TASK:
Rewrite all of the records below with every "computer-use agent" changed to "desktop automation agent" and nothing else altered.

Records from a data source:
──────

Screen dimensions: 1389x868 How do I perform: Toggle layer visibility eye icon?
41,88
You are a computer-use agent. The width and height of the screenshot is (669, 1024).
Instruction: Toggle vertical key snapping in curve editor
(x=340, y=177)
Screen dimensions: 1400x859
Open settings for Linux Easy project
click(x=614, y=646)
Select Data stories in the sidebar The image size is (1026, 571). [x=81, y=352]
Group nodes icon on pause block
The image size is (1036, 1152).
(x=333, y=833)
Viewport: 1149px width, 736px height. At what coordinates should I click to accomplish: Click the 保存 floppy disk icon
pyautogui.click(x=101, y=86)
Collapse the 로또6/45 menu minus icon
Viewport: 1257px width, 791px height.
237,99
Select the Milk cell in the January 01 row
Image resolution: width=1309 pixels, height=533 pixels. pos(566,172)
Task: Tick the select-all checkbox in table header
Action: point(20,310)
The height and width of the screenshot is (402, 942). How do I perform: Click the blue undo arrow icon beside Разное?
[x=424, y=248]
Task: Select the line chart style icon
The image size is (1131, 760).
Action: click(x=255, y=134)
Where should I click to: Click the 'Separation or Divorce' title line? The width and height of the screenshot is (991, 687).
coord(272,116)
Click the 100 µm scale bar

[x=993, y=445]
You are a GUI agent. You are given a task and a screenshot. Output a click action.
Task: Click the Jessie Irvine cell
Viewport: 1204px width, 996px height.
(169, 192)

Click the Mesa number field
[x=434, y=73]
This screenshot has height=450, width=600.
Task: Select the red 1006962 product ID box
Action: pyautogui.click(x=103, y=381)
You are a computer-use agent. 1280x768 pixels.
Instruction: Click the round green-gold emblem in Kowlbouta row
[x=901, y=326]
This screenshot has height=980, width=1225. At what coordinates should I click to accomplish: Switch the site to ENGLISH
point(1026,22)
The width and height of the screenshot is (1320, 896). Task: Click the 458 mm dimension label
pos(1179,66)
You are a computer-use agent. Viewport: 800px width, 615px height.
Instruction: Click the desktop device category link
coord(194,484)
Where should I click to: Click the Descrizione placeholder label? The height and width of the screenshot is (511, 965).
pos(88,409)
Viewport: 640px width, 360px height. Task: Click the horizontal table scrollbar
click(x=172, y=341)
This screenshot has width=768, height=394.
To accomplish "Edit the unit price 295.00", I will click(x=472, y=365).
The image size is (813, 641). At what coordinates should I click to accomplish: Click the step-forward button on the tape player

──────

ANSWER TO THE PROBLEM:
Screen dimensions: 1389x868 How do I perform: Toggle layer visibility eye icon?
41,88
You are a desktop automation agent. The width and height of the screenshot is (669, 1024).
Instruction: Toggle vertical key snapping in curve editor
(x=340, y=177)
Screen dimensions: 1400x859
Open settings for Linux Easy project
click(x=614, y=646)
Select Data stories in the sidebar The image size is (1026, 571). [x=81, y=352]
Group nodes icon on pause block
The image size is (1036, 1152).
(x=333, y=833)
Viewport: 1149px width, 736px height. At what coordinates should I click to accomplish: Click the 保存 floppy disk icon
pyautogui.click(x=101, y=86)
Collapse the 로또6/45 menu minus icon
Viewport: 1257px width, 791px height.
237,99
Select the Milk cell in the January 01 row
Image resolution: width=1309 pixels, height=533 pixels. pos(566,172)
Task: Tick the select-all checkbox in table header
Action: point(20,310)
The height and width of the screenshot is (402, 942). How do I perform: Click the blue undo arrow icon beside Разное?
[x=424, y=248]
Task: Select the line chart style icon
The image size is (1131, 760).
Action: click(x=255, y=134)
Where should I click to: Click the 'Separation or Divorce' title line? The width and height of the screenshot is (991, 687).
coord(272,116)
Click the 100 µm scale bar

[x=993, y=445]
You are a GUI agent. You are given a task and a screenshot. Output a click action.
Task: Click the Jessie Irvine cell
Viewport: 1204px width, 996px height.
(169, 192)

Click the Mesa number field
[x=434, y=73]
This screenshot has height=450, width=600.
Task: Select the red 1006962 product ID box
Action: pyautogui.click(x=103, y=381)
You are a desktop automation agent. 1280x768 pixels.
Instruction: Click the round green-gold emblem in Kowlbouta row
[x=901, y=326]
This screenshot has height=980, width=1225. At what coordinates should I click to accomplish: Switch the site to ENGLISH
point(1026,22)
The width and height of the screenshot is (1320, 896). Task: Click the 458 mm dimension label
pos(1179,66)
You are a desktop automation agent. Viewport: 800px width, 615px height.
Instruction: Click the desktop device category link
coord(194,484)
Where should I click to: Click the Descrizione placeholder label? The height and width of the screenshot is (511, 965).
pos(88,409)
Viewport: 640px width, 360px height. Task: Click the horizontal table scrollbar
click(x=172, y=341)
This screenshot has width=768, height=394.
To accomplish "Edit the unit price 295.00", I will click(x=472, y=365).
The image size is (813, 641). At what coordinates should I click to accomplish: Click the step-forward button on the tape player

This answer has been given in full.